By GRETCHEN MORGENSON form The New York Times
The Internal Revenue Service on Wednesday proposed a rule aimed at ending a common and lucrative practice among private equityfirms that allows them to artificially lower their partners' personal income tax bills.
The practice targeted by the I.R.S. allows private equity firms to convert management fees they receive from their investors, which would normally be taxed as ordinary income, into capital contributions invested in their funds. Profits generated on such contributions are treated as capital gains or dividend income and subject to a sharply lower tax rate.
Converting a management fee to a capital contribution may be a “disguised payment for services,” the I.R.S. said in its proposed rule making, which it said was intended to provide guidance to partnerships and their overseers that such arrangements will be disallowed if they were done in such a way that no entrepreneurial risk was involved.
Private equity firms earn money from their investor clients in two ways. First is the management fee, which typically amounts to between 1 and 2 percent of the assets under management. Unless converted, such fees are taxed at ordinary income rates to the partners who receive them.
A second profit center for private equity partners comes in the form of so-called carried interest, or the gains that a fund generates at the end of its life.
Such gains, made after a fund has sold its investments for more than it paid for them, are taxed at lower capital gains or dividend income rates. Critics of the industry have sought in recent years to end the special tax treatment of carried interest, but the industry has managed to fend off efforts to change the law.
Management fee waivers have not attracted as much attention, but they made headlines during Mitt Romney's 2012 presidential campaign when documents from Bain Capital, the private equity firm he founded, detailed the practice.
The documents indicated Bain saved $200 million in taxes over 10 years.

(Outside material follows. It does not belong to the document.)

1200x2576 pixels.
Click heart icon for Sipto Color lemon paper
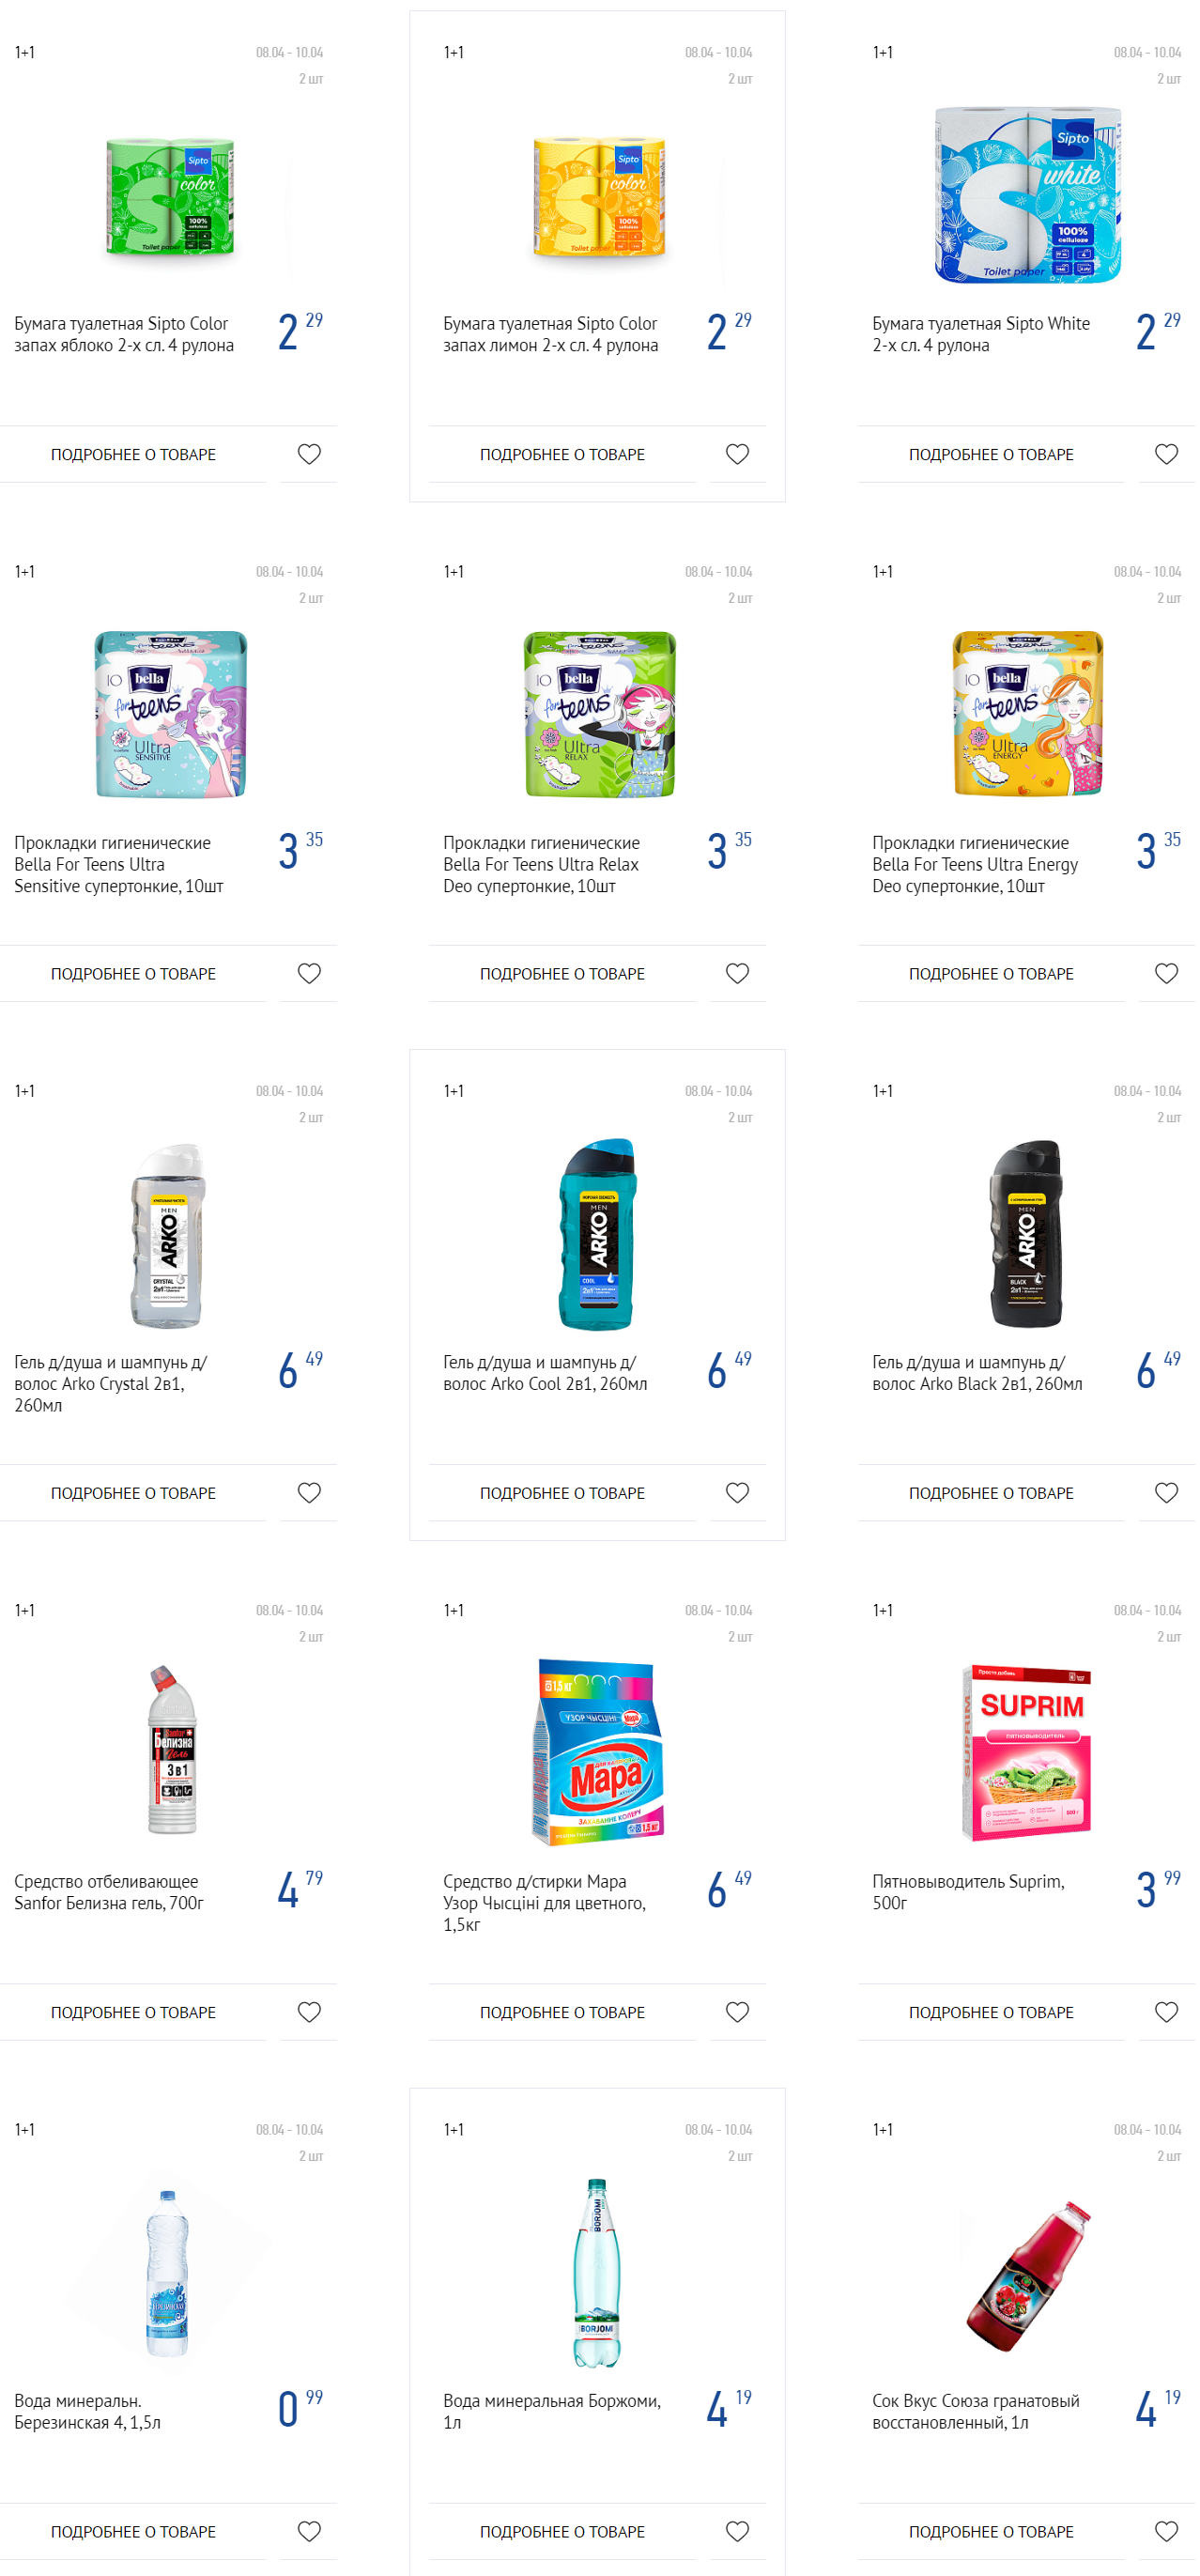[739, 455]
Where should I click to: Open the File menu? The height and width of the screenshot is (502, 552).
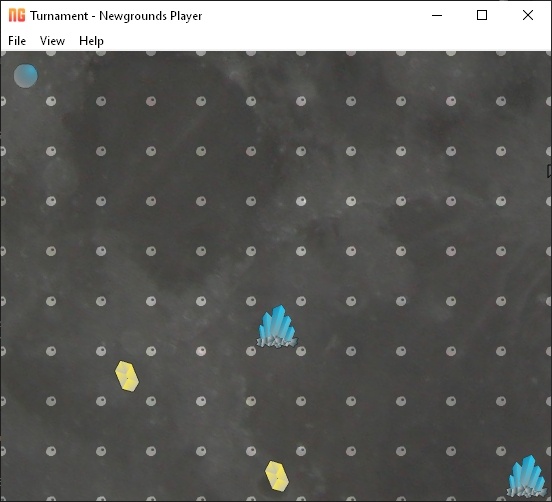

“This is a very important step in making sure that private equity, like everybody, pays its fair share of taxes,” said Eileen Appelbaum, senior economist at the Center for Economic and Policy Research and co-author of “Private Equity at Work.” The I.R.S. guidelines are open for public comment until Oct. 21. But because the issuance is a clarification of existing regulations, the I.R.S. is permitted to begin examining private equity firms' books for problematic fee waivers now and to pursue possible violations in a firm's last three years of operations.
Gregg Polsky, a law professor at the University of North Carolina School of Law who is also a co-counsel for whistle-blowers on private equity tax matters, called the I.R.S.'s action “a real win for tax justice.”
The proposed regulations, said Mr. Polsky, who was a professor in residence at the I.R.S.'s office of the chief counsel from September 2007 to June 2008, “take the clearly correct position that the typical fee waiver isn't effective in turning ordinary income into capital gains because fee waivers do not alter the economics of the two and 20 deal in any meaningful way.”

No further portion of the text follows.